Philippe Juven : Notre objectif est qu’au moins 50 % des œufs soient issus d’élevages alternatifs. Cela inclut le bio, le plein air, le Label rouge, mais également la production au sol. Actuellement, un tiers de la production d’œufs est issue d’élevages alternatifs et deux tiers de poules en cages. Le défi est important puisqu’il représente la transformation de 9 à 10 millions de poules pondeuses.
Cet objectif est-il amené à évoluer dans les années suivantes ?
Philippe Juven : Cet objectif a été fixé pour prendre en compte les capacités économiques et matérielles de la filière et repose sur un soutien financier de la part de nos partenaires — distribution et industrie —. Cependant, 2022 est une étape et la progression des productions alternative se poursuivra au-delà. Cet objectif repose également sur la proportion d’éleveurs ayant fini d’amortir leurs installations, et qui devrait pouvoir être plus à même de faire de nouveaux investissements pour transformer leurs bâtiments.
Faut-il également anticiper une évolution de la demande sur les segments RHD et ovoproduits ?
Maxime Chaumet : Les ovoproduits correspondent effectivement à 40 % de la consommation d’œufs en France. Par ailleurs, 47 % des œufs coquilles sont des achats des ménages et 9 % sont destinés à la RHD et enfin l’autoconsommation représente 4 % de la consommation. Le volet achat des ménages est donc le pan le plus important de la consommation d’œufs en France, avec le volet ovoproduit.

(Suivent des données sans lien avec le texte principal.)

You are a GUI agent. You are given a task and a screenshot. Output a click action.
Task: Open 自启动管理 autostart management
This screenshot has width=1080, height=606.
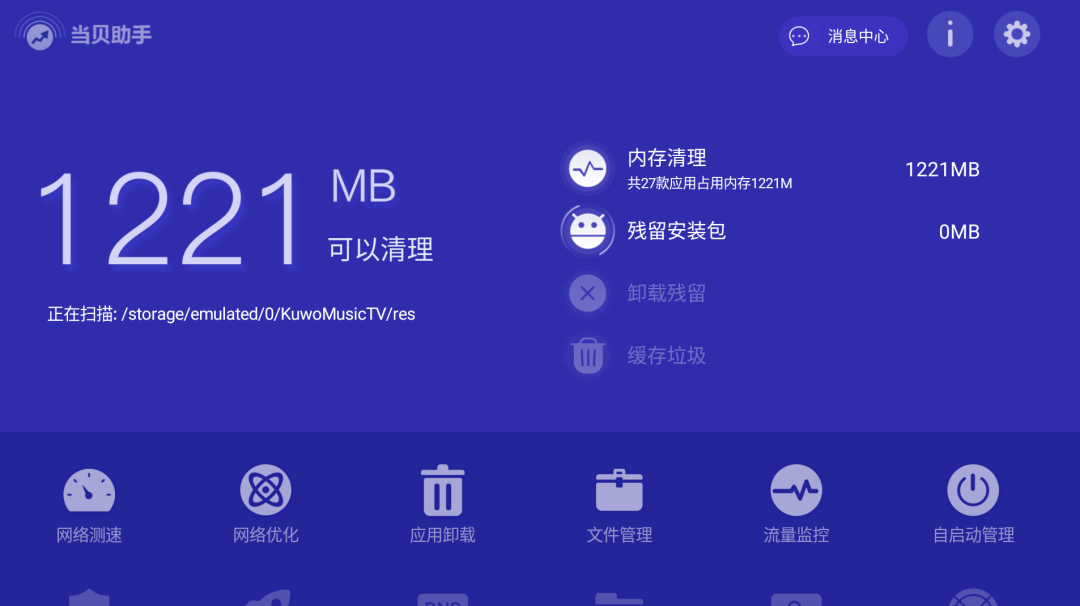[971, 505]
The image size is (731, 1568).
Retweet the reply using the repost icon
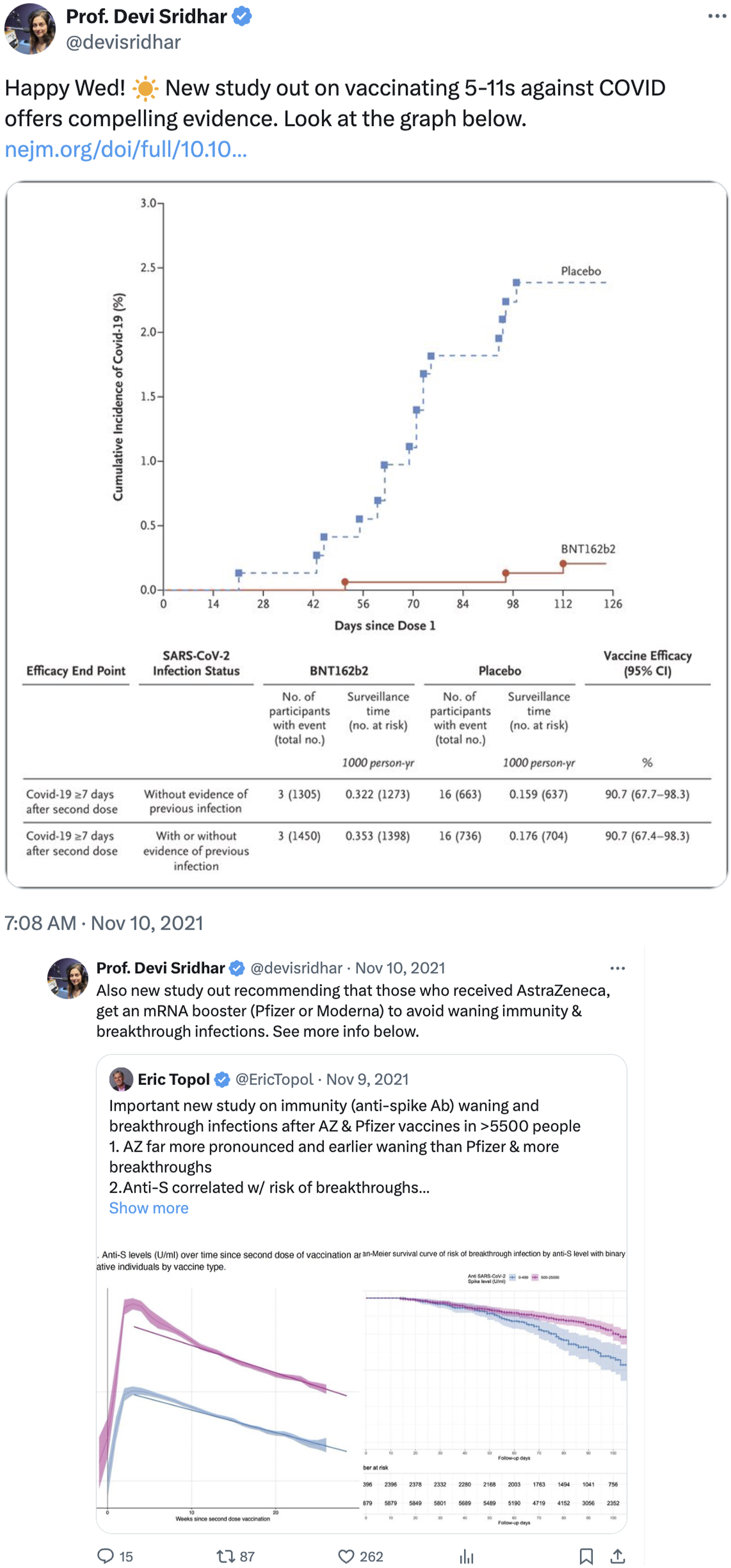pyautogui.click(x=226, y=1556)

Les ovoproduits suivent la tendance générale au profit des productions alternatives, avec 23 % d’œufs issus d’élevages alternatifs contre 8 % il y a cinq ans. Ce sont principalement des œufs plein air et des œufs de poules au sol. La part du bio se maintient autour de 1 % depuis plusieurs années et ne semble pas se développer davantage aujourd’hui. En outre, plusieurs chaînes de restauration, des industries agroalimentaires et des distributeurs se sont également engagés à utiliser des œufs alternatifs à la cage pour leurs produits transformés. La tendance va donc très probablement se prolonger, même s’il est difficile aujourd’hui d’estimer les volumes concernés dans les cinq ou dix ans à venir.